Part II — Enactments Repealed on the Appointed Day
| Citation | Short title | Extent of repeal |
| 26 & 27 Vict. c. 112 | Telegraph Act 1863 | In section 24, the words from " and send " onwards. Section 34. |
| 1 & 2 Eliz. 2. c. 36 | Post Office Act 1953 | In section 60(1), the words " or telephone kiosk or cabinet " (twice) and the words " kiosk or cabinet ". In section 61(1), the words " telegraph post " and the word " post ", in the last place where it occurs. In section 64(1), the words " or ' postal telegraph office ' or ' public telephone call office ' " and the words " or a place where the public may make telephone calls ". Section 65A. In section 87(1), the definition of " telegraph post ". |
| 1967 c. 62 | Post Office (Data Processing Service) Act 1967 | The whole act. |
| 1968 c. 60 | Theft Act 1968 | In Schedule 2, in Part I, paragraph 8. |
| 1969 c. 48 | Post Office Act 1969 | Section 9. Section 11(7). Section 13. Sections 23 to 27. In section 29, in subsection (1), paragraphs (b) and (d) and, in subsection (2), the words " or telephone exchange attendant ". Sections 35 and 36. Section 42. Section 54. Section 65. Section 69(1) and (2). In section 72(1), the words " or telegraphic ". Section 78. Section 86(3). In section 87(1), paragraphs (a)(ii), (b)(ii) and (c)(ii). Section 88(6).
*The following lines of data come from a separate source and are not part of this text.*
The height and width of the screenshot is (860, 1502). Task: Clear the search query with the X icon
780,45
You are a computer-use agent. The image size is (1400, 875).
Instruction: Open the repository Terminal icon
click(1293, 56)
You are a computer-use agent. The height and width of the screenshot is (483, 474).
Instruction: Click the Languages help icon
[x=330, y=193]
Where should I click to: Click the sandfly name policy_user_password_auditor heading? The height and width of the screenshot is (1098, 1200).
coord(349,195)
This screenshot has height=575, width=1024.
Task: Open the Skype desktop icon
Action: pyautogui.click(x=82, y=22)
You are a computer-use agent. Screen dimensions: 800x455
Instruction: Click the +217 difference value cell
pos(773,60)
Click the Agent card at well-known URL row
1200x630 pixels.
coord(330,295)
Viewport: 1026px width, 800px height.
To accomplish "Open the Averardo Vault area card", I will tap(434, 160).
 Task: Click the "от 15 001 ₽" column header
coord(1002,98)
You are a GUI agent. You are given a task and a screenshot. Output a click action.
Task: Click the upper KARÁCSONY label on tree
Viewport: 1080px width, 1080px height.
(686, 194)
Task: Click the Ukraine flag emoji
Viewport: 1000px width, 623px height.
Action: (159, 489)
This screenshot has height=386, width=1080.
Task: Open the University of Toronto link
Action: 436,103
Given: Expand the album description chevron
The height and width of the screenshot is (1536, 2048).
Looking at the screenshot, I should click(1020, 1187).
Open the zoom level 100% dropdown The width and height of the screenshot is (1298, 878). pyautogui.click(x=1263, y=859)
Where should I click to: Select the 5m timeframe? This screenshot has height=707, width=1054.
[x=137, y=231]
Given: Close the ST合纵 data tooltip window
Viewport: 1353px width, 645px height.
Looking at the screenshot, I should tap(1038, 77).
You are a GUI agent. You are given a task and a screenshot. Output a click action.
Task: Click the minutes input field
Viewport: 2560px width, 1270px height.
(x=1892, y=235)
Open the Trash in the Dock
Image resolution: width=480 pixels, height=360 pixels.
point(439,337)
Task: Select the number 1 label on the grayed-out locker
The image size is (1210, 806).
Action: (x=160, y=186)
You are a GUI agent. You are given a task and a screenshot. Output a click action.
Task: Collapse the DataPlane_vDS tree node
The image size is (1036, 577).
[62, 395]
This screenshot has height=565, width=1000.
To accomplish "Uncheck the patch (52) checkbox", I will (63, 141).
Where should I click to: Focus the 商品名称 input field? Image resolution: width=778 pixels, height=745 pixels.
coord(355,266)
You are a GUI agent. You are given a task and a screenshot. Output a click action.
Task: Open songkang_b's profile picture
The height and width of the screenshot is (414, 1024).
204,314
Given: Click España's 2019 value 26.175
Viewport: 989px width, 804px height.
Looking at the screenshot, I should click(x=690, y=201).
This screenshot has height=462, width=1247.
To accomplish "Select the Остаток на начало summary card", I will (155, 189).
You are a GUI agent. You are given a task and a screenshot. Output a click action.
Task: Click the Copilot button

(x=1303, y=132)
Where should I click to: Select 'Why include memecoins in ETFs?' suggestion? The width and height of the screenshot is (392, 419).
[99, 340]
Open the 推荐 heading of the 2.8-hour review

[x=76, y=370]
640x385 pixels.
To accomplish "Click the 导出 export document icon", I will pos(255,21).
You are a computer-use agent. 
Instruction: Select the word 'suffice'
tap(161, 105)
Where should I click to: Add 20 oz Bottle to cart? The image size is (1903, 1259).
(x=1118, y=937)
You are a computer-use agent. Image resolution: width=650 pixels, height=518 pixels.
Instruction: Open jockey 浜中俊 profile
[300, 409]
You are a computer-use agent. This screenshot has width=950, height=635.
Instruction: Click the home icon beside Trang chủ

In Schedule 4, paragraph 2(16), in paragraph 21(1), the words " telegraph, telephone, wireless or signal station or " and paragraphs 78(1), 79, 86(1) and 93(1)(xxix). |
| 1972 c. 79 | Post Office (Borrowing Powers) Act 1972 | The whole act. |
| 1973 c. 36 | Northern Ireland Constitution Act 1973 | In Schedule 3, in paragraph 13, the words " telecommunications and ". |
| 1974 c. 7 | Local Government Act 1974 | In Schedule 3, paragraph 5(a). |
| 1974 c. 8 | Statutory Corporations (Financial Provisions) Act 1974 | In Schedule 2, paragraph 4. |
| 1975 c. 55 | Statutory Corporations (Financial Provisions) Act 1975 | In Schedule 2, the entry relating to the Post Office. In Schedule 4, paragraph 5. |
| 1976 c. 10 | Post Office (Banking Services) Act 1976 | Section 2. In section 3(2), the words from " and shall " onwards. |
Northern Ireland Legislation
| SI 1973/2095 | Local Government Reorganisation (Consequential Provisions) (Northern Ireland) Order 1973 | In Schedule 1, paragraph 7. |

Section 89 and schedule 6 extended to the Isle of Man so far as regards any enactment mentioned in that schedule that so extended, other than the Telegraph Act 1863 (26 & 27 Vict. c. 112), and extended to the Channel Islands so far as regards any enactment so mentioned that so extended.

== Subsequent developments ==
The whole act was repealed for the Isle of Man by section 1(1) of, and group 11 of part 17 of schedule 1 to, the Statute Law (Repeals) Act 2004, which came into force on 22 July 2004.